Exemple conceptuel :


Au lieu de faire :

  • 70 000 boucles

  • 784 multiplication à chaque fois

...on laisse NumPy appliquer l'opération sur toute la matrice d'un coup. Paf. La puissance de la vectorisation. Et c'est ce qui rend le Machine Learning possible sur un PC personnel.


Le prix à payer : la perte de spatialité


Et c'est un point critique : quand on transforme une image 28x28 en vecteur de 784 valeurs... on perd l'information spatiale.


L'algorithme ne sait plus que :

  • tel pixel est "au-dessus"

  • tel pixel est "à droite"

  • untel et untel sont voisins

  • etc

Il voit juste 784 dimensions indépendantes.


Pour un k-NN, ça marche encore parce qu'il compare des distances globales. Mais pour des modèles plus avancés, c'est un problème.


C'est d'ailleurs sans doute pour ça que les réseaux de neurones convolutionnels existent, car eux ont le bon goût de conserver la structure 2D. Mais bon, dans MNIST Express, on fait le choix volontaire d'utiliser un modèle classique et de travailler en géométrie vectorielle pure. Parce qu'il faut commencer par comprendre la base sans mettre la charrue avant les boeufs...


NumPy : la géométrie invisible


Quand on entraîne un modèle sur MNIST, ce qu'on manipule vraiment, c'est :

  • une matrice

  • dans un espace à 784 dimensions (🤯)

  • où chaque image est un point


NumPy est le moteur qui permet :

  • de stocker ces points efficacement

  • de les transformer

  • de les normaliser

  • de les projeter (coucou PCA)

  • de calculer des distances


Bref, il est partout dans le pipeline. 😅 On ne le voit jamais dans la démo Streamlit, mais sans lui, rien ne fonctionne.

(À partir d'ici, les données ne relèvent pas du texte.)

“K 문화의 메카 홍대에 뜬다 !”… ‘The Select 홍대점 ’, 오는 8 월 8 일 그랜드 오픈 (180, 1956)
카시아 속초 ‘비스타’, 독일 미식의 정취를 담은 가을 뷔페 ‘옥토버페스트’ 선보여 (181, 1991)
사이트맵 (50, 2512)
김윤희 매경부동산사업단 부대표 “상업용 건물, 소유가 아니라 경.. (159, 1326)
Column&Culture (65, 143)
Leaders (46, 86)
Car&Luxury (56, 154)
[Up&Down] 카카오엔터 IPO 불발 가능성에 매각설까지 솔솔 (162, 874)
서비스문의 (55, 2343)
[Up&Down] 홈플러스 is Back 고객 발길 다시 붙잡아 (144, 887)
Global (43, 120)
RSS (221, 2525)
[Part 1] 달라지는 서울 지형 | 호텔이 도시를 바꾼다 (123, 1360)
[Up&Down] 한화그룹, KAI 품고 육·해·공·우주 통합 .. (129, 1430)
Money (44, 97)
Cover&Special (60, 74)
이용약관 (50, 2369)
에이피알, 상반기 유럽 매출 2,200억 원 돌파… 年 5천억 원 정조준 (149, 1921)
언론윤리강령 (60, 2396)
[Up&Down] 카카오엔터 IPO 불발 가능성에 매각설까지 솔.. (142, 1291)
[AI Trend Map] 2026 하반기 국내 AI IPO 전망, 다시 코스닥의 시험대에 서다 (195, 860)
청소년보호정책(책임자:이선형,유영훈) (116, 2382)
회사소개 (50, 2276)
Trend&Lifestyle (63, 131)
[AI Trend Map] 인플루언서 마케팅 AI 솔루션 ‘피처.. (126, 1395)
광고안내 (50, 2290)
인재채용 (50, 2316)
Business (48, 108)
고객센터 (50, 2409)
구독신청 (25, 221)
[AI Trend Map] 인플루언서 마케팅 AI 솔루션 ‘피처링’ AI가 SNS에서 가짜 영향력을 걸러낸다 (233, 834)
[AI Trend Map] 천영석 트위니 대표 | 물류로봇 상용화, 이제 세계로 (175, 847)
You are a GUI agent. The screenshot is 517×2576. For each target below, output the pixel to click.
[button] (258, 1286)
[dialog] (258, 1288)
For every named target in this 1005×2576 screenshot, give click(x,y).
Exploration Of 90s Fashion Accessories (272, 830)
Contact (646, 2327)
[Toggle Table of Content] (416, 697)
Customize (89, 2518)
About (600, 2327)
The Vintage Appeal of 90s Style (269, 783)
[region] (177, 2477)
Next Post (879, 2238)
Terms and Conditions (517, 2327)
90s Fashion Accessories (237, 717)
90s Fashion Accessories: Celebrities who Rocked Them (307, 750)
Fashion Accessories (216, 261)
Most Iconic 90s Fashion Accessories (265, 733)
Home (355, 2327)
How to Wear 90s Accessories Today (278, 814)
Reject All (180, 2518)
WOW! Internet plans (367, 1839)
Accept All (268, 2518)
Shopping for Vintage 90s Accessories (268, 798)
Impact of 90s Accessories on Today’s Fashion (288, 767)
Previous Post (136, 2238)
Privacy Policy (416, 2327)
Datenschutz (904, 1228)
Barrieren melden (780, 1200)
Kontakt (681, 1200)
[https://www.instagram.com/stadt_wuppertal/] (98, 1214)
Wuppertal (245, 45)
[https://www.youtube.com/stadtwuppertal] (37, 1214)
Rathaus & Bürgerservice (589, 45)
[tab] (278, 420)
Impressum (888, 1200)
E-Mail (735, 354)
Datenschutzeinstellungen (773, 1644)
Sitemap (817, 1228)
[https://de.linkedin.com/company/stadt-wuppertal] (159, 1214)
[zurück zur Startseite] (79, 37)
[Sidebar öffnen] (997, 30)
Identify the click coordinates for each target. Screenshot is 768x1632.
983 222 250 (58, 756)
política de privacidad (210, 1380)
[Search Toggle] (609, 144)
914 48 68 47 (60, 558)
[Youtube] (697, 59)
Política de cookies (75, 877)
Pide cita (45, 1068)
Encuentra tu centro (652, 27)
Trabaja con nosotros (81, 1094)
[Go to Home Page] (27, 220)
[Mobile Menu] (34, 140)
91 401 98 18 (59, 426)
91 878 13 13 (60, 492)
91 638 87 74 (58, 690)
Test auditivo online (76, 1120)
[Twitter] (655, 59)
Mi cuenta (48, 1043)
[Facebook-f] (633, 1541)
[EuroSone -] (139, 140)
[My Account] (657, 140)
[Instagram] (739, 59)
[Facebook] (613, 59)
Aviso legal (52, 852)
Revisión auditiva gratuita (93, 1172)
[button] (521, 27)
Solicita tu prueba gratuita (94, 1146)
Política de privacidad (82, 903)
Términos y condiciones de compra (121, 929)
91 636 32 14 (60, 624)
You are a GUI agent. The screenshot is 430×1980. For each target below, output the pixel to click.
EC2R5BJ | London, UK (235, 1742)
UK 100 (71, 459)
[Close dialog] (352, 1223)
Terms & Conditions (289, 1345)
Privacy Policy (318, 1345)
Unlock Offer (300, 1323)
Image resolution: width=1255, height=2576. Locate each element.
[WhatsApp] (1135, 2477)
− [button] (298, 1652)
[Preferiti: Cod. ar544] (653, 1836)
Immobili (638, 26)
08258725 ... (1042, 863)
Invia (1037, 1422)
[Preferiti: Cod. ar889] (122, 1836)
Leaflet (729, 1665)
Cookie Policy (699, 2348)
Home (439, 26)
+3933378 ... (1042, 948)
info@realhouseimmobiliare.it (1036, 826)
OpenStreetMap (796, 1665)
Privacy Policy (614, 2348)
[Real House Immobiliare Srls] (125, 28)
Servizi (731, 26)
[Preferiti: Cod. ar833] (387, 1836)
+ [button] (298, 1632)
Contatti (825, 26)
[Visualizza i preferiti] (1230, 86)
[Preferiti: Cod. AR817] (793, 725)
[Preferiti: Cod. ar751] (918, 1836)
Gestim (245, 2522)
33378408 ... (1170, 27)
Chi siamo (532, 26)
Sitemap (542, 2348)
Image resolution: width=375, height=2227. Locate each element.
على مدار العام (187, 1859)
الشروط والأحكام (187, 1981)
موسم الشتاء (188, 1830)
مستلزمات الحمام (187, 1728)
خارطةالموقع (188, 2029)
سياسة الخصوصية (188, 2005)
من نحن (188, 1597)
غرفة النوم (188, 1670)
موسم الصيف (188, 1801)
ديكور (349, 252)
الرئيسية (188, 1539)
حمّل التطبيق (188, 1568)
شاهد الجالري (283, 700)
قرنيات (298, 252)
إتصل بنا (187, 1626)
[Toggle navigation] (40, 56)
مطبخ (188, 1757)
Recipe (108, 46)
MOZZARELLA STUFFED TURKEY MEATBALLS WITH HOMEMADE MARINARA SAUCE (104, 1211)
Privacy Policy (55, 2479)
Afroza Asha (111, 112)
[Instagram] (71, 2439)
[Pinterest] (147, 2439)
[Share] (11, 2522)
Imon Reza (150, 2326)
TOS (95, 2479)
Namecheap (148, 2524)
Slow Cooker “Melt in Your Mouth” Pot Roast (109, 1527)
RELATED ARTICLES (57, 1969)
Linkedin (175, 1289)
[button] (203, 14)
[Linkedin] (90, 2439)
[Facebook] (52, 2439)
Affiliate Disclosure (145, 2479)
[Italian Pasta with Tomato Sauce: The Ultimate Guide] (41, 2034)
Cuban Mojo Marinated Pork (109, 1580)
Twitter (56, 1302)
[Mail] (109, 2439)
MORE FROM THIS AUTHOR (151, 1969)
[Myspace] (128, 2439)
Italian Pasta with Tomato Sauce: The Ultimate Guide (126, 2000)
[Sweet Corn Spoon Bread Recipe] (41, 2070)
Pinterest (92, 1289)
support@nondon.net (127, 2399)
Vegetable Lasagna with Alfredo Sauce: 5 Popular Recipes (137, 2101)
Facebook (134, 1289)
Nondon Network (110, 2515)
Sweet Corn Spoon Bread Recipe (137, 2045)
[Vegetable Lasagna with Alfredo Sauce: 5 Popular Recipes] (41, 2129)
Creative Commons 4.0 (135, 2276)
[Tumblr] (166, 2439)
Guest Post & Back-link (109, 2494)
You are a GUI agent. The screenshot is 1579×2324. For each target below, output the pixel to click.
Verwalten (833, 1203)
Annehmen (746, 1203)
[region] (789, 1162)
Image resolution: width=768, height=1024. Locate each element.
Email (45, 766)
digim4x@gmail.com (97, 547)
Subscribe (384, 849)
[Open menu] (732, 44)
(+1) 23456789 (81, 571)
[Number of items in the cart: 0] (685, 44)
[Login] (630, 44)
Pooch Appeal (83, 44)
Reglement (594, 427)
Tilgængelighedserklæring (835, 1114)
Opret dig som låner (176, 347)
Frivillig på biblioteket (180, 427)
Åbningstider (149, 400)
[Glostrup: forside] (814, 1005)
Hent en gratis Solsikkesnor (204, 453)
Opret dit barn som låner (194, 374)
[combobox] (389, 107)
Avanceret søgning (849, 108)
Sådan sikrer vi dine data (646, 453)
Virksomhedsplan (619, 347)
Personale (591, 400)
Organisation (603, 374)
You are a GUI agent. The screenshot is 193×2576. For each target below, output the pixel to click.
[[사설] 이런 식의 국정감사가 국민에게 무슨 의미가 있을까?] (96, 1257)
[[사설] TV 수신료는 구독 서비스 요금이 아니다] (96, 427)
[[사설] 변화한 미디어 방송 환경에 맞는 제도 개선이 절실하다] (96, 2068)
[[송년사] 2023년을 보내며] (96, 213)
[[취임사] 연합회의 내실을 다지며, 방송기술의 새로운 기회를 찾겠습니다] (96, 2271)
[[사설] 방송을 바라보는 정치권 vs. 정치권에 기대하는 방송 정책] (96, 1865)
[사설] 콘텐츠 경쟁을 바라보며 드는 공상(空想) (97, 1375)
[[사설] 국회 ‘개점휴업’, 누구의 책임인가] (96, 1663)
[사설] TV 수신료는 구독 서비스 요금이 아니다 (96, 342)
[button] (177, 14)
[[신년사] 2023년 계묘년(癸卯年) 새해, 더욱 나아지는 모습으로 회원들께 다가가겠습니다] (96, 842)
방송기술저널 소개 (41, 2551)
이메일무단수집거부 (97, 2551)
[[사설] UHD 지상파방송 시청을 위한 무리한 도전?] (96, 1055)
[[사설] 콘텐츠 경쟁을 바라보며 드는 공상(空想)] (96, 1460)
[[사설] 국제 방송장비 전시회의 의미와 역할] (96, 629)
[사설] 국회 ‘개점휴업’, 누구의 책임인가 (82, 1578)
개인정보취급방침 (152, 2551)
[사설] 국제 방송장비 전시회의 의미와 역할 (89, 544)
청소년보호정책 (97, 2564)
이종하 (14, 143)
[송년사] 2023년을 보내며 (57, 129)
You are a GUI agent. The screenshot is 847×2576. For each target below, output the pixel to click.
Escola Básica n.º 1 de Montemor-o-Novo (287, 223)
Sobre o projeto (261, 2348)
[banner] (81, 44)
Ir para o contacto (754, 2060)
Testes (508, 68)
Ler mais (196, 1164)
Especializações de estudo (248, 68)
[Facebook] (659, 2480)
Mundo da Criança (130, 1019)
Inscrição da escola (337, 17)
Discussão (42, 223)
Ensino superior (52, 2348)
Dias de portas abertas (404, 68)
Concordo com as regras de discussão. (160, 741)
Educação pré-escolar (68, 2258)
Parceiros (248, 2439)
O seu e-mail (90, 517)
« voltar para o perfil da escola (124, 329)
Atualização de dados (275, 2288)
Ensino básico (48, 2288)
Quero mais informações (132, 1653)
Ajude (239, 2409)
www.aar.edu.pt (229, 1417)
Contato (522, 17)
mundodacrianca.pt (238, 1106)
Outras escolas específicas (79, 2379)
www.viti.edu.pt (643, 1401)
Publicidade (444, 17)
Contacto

Ce que ça change pour le projet MNIST Express


Dans le repo, tout repose sur cette représentation vectorielle :

  • preprocessing -> transforme les images en matrices NumPy

  • training -> entraîne le modèle sur ces matrices

  • inference -> compare des vecteurs

  • PCA (optionnel) -> projette ces vecteurs dans un espace plus petit


Même le dessin utilisateur est converti en vecteur 784D avant prédiction. Tout est géométrie.


Tous les héros ne portent pas de cape


Au delà du dataset d'images, MNIST est un problème de géométrie en grande dimension. NumPy est l'outil qui permet de transformer des pixels en points dans un espace mathématique. Et c'est seulement une fois qu'on accepte cette transformation mentale — image → vecteur → point dans ℝ⁷⁸⁴ — qu'on commence vraiment à comprendre ce qu'on fait.


Dans le prochain article, on attaquera ce qui se passe quand on compare ces points entre eux. Bref, on va parler de k-Nearest Neighbors, et la géométrie va devenir encore plus concrète.